**WHAT YOU SHOULD DO**: Render the portion of the listing that begins with the line containing "Viewport: 460px width, 360px height. Task: Click the blue" and continues through the end of the listing as a Markdown table with the columns Row and Listing Line, omitting any blank lines.

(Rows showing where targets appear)

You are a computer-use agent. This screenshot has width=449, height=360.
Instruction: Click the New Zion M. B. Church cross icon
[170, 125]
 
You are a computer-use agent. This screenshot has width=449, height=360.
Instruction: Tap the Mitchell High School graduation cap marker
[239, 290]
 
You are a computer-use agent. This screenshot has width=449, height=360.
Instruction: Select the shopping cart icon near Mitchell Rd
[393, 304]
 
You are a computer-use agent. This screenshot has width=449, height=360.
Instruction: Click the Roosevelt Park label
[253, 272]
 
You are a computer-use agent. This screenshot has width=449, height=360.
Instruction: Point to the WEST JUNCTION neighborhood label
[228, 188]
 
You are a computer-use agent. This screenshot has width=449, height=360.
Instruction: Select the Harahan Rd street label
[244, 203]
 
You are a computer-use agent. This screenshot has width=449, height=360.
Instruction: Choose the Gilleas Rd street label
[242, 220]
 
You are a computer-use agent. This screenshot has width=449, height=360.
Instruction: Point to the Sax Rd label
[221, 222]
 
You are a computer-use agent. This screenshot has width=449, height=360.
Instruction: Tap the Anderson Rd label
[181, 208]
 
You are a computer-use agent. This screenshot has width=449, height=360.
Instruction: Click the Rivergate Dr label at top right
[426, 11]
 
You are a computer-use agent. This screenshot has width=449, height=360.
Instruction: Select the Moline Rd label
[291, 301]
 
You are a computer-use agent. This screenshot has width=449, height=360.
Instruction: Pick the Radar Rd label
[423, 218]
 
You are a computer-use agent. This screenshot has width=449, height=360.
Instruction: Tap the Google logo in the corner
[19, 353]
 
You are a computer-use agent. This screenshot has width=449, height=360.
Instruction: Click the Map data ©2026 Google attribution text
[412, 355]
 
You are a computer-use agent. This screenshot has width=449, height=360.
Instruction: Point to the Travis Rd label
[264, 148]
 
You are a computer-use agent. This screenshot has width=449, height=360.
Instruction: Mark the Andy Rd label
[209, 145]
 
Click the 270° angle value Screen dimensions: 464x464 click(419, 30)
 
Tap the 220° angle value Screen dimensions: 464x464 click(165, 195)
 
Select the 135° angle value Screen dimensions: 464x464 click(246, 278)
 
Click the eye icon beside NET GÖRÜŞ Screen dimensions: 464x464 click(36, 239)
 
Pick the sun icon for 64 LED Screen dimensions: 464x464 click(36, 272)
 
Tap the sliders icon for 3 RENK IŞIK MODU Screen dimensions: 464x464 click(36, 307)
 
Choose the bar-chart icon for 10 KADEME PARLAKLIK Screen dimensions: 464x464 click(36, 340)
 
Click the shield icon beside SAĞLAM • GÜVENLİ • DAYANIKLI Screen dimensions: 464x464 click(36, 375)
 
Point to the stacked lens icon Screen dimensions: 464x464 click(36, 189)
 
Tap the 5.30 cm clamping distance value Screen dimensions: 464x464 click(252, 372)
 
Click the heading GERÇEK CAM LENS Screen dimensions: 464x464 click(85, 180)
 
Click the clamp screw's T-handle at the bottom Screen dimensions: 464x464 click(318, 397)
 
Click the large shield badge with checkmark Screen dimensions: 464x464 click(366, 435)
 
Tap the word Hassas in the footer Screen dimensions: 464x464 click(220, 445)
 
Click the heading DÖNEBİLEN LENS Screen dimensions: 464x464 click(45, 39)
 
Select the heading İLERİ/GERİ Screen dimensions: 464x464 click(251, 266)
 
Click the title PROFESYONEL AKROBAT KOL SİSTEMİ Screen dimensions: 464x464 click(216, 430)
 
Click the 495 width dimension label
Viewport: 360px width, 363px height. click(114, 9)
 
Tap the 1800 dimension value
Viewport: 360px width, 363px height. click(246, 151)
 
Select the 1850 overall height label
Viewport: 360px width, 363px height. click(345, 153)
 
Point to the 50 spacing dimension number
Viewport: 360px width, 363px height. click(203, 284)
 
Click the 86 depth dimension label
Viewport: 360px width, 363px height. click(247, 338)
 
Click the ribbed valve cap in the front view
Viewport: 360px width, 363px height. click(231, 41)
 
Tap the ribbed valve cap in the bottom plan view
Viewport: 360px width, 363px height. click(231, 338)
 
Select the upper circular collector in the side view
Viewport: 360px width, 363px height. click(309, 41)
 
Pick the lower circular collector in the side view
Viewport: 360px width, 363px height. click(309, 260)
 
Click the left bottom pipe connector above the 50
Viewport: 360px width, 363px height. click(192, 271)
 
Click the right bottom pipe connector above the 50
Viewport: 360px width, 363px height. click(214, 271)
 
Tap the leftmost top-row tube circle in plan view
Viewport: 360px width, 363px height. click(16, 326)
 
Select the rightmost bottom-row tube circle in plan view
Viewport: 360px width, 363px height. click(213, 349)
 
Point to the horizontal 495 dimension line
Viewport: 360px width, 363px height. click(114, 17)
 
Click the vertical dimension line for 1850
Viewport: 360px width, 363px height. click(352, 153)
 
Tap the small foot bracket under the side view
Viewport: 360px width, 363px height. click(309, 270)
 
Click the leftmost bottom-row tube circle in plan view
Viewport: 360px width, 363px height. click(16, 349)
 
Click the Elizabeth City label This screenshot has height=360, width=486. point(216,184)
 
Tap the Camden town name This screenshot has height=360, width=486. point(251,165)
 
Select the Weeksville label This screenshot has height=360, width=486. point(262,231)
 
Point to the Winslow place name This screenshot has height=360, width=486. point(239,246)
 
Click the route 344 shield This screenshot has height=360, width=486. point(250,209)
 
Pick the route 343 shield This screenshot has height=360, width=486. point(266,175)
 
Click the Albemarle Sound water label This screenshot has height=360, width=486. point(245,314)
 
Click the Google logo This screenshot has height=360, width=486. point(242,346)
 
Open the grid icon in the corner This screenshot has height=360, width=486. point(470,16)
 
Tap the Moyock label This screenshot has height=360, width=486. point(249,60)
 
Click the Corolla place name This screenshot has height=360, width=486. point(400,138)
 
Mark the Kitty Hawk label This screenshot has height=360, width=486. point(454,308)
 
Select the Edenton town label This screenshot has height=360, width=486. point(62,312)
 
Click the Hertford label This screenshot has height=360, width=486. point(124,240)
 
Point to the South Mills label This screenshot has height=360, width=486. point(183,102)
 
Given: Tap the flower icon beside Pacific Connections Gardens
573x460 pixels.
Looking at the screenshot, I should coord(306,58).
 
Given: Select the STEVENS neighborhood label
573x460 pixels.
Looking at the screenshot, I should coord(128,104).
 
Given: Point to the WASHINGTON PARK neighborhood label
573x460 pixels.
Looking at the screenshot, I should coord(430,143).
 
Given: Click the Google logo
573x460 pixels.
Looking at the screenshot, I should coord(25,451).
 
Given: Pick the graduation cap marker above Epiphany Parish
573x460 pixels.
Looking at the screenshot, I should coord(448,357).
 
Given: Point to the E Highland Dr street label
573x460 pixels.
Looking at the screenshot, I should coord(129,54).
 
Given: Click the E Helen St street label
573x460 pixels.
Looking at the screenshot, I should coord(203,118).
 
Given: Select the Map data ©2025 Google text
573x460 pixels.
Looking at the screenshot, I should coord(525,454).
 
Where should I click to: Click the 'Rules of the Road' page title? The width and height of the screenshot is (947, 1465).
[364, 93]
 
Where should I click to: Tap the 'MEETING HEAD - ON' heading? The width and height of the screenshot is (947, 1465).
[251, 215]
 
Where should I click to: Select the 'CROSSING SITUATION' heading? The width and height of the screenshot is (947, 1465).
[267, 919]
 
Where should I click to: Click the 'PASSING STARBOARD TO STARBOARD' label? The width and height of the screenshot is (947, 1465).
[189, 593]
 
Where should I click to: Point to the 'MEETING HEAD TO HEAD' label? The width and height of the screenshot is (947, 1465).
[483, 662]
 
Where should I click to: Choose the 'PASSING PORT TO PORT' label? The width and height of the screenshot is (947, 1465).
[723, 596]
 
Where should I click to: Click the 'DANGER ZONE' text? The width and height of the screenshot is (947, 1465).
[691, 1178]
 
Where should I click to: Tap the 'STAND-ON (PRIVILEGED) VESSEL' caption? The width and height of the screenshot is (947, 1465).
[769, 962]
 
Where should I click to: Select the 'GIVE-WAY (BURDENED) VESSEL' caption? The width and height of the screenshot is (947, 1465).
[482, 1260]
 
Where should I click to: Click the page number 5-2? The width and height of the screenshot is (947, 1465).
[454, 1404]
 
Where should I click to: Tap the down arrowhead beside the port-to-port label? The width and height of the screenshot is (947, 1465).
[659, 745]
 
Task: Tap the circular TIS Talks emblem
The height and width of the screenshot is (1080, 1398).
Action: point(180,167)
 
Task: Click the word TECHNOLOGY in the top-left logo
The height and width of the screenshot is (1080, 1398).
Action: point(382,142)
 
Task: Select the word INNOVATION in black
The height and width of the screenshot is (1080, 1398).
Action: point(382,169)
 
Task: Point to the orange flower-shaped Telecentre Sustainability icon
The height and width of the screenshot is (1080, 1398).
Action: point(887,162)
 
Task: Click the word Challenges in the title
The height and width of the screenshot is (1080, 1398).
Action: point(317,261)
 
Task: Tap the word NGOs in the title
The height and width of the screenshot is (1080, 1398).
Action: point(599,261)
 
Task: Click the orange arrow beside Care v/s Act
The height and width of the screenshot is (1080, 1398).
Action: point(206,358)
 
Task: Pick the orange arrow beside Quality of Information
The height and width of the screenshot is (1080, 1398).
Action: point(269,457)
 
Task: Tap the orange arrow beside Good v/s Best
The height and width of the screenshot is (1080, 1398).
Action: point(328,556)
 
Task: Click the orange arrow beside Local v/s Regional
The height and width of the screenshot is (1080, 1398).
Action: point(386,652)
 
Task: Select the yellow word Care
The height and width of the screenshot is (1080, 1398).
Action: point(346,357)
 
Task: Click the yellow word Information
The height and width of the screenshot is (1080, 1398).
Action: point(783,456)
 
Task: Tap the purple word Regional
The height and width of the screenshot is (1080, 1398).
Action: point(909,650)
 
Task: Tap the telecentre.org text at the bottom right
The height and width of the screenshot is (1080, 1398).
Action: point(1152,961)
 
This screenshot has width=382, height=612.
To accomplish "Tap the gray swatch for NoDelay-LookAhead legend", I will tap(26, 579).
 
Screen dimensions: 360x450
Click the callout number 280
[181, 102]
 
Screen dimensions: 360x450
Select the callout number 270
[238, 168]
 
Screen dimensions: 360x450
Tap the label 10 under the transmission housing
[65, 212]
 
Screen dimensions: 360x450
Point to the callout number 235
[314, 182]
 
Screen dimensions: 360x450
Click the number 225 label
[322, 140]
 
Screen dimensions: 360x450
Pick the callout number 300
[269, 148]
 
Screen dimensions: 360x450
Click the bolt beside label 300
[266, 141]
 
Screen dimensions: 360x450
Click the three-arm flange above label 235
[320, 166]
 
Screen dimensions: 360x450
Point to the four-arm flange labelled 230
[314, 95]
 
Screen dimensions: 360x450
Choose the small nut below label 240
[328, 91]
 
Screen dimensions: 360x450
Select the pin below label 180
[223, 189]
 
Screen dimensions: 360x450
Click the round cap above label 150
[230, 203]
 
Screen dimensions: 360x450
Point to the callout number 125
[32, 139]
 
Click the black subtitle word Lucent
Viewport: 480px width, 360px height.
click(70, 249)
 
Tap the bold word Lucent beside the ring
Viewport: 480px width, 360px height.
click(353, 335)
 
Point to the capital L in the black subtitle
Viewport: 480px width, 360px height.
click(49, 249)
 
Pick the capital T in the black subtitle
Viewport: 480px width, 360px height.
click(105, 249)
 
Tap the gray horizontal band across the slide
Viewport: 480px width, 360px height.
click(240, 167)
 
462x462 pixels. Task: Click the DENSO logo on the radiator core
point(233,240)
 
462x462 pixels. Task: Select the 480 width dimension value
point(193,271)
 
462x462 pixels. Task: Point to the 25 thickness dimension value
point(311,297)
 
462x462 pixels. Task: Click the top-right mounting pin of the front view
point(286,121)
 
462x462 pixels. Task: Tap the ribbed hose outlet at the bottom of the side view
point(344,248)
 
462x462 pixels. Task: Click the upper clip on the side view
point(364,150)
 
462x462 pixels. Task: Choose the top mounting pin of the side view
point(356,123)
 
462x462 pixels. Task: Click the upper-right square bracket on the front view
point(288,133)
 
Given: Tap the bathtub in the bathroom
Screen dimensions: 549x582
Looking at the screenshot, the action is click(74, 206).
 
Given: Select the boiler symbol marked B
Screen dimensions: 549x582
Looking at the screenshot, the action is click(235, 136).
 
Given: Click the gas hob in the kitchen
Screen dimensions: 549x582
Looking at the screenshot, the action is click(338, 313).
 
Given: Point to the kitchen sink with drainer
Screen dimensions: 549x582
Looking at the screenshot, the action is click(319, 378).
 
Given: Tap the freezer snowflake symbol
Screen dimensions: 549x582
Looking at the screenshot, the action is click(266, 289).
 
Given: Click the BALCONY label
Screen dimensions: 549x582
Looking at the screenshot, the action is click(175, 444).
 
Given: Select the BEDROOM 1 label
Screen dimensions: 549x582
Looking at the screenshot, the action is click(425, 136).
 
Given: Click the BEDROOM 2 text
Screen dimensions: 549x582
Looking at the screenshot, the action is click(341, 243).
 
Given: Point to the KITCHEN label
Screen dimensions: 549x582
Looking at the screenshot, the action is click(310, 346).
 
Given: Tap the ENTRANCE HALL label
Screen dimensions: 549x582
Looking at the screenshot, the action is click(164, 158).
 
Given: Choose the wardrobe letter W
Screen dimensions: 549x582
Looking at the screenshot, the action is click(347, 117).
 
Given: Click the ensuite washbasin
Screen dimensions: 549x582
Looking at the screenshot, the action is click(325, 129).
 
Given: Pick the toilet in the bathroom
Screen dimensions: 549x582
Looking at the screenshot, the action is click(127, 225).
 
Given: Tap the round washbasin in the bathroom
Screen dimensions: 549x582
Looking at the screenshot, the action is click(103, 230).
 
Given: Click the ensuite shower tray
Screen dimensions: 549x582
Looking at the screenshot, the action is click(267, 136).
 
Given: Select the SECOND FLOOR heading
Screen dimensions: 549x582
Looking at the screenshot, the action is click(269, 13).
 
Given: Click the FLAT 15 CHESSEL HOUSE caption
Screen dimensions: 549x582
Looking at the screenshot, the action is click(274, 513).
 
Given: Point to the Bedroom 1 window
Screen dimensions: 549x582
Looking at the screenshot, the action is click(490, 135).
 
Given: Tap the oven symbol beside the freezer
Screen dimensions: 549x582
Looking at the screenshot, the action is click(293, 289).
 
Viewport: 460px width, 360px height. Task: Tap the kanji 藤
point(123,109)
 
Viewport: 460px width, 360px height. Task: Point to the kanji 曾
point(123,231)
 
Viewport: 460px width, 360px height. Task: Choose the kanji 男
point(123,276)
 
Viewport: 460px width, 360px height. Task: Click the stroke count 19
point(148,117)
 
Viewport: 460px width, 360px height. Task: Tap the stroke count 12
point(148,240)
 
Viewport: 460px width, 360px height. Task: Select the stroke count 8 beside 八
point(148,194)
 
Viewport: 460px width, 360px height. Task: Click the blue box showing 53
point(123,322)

**TASK ANSWER**:
| Row | Listing Line |
|---|---|
| 1 | Viewport: 460px width, 360px height. Task: Click the blue box showing 53 |
| 2 | point(123,322) |